As an example of simple control, imagine your humidity is getting too high, so you install a dehumidifier to keep your humidity from climbing above 80%, you then create a line of code that sets the relay to “on” whenever the humidity gets higher than 80% and shuts it down whenever it drops below 75%. That way your crop’s humidity increases to 80%, the dehumidifier kicks in, and then it shuts down when it reaches 75%. This allows the setup to climb back up for some time, avoiding the continuous triggering of your appliance.
Data Logging
After you’re comfortable with both monitoring setups and simple control, the next step is data logging. Up to this point, none of your setups have done any data logging. By its very nature, an Arduino is not built to log any data, so this will require interactions with computers. My favorite way to do this is to set up a MyCodo server on a Raspberry Pi, then transmit data to it using the MQTT protocol. Since your Arduino Wifi v2 can connect to your Wifi network, you will be able to transmit data to your MyCodo using this configuration.
I have previously written posts about MyCodo, as well as how to build a pH/EC wireless sensing station that transmits data to a MyCodo server. This allows me to log data continuously and monitor it without having to go into my hydroponic crop. Since the server is centralized, it also allows you to monitor multiple sensing stations simultaneously. I use my MyCodo server to monitor both my hydroponic crops and Arduino sensing stations that monitor how much food my cats eat.
More complex control
After you have connected your Arduino to a MyCodo server, you have access to much more complicated control, through the Raspberry Pi computer. You can then implement control algorithms in the MyCodo, then communicate with your Arduino, and trigger actions using MQTT messages. This means that you no longer need to code the control logic into your Arduino but you can do all the control in the raspberry Pi and just communicate the decisions made to the Arduino Wifi Rev2.

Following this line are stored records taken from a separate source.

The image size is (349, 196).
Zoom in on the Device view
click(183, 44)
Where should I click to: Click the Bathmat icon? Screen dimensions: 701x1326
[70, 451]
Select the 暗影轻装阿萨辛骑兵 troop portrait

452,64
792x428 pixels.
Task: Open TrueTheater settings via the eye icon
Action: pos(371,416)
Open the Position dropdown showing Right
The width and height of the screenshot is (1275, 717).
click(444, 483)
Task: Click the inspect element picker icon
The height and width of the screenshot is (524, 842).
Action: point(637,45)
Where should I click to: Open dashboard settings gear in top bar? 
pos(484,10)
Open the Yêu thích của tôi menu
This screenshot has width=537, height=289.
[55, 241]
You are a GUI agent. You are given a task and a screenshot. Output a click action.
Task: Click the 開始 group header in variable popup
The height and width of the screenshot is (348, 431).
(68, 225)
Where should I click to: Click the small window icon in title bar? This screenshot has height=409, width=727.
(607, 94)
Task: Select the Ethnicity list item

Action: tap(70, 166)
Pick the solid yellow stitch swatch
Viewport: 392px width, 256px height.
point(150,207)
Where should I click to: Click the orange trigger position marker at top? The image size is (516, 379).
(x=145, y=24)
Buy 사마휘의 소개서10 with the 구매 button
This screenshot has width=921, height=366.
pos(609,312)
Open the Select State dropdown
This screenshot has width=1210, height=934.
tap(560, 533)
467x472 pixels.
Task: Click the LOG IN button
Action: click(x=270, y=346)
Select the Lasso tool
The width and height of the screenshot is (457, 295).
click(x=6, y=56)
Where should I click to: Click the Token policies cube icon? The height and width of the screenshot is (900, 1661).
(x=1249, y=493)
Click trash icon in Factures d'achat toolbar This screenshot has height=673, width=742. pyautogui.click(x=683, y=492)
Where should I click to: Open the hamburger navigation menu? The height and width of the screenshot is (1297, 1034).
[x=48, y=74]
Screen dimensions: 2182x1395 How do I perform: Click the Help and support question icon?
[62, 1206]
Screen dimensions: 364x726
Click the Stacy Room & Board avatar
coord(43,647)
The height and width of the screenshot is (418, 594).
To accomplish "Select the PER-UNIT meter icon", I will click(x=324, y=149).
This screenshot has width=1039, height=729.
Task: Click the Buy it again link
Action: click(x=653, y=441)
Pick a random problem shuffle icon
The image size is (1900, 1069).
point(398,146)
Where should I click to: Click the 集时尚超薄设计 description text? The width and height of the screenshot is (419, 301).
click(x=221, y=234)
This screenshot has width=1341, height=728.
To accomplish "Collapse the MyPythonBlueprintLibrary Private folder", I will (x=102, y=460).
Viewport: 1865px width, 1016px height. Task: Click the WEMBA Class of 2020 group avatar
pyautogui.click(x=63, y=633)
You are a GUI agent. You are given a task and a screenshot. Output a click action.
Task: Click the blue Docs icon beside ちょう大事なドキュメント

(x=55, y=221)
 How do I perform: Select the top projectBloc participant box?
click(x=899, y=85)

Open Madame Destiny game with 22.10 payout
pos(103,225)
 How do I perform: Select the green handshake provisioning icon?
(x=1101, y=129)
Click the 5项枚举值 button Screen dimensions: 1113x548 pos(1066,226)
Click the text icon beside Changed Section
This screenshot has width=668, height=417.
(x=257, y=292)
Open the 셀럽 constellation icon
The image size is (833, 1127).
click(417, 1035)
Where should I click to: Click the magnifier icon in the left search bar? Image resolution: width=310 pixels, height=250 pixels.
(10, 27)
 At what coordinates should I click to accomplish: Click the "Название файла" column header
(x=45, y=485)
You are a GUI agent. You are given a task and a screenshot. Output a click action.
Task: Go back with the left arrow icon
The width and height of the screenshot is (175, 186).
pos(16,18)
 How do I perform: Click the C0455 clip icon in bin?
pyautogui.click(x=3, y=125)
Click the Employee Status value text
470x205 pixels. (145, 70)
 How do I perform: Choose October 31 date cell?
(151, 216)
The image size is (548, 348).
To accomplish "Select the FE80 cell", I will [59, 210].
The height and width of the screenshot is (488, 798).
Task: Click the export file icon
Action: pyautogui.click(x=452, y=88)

More complicated algorithms includes the use of proper PID algorithms for the control of humidity, temperature, pH and EC. It also includes the implementation of reinforcement learning algorithms and other advanced control methods that the Raspberry Pi can have the capacity to run.
Conclusion
Arduino in hydroponics does not need to be complex. Your first project can be a simple temperature/humidity monitoring setup and you can evolve to more complicated projects as your understanding and proficiency grow. If you select a powerful and feature-rich Arduino from the start, you can use the same controller through all your different projects. If you select shields that can make your life easier – such as the LCD12864 shield – and use a plug-and-play sensor interface, you can concentrate on building your setup and your code, rather than on soldering, getting connections right, and dealing with messy protoboard setups.
The road from a simple monitoring station to a fully fledged automated hydroponic setup is a long one, but you can walk it in small steps.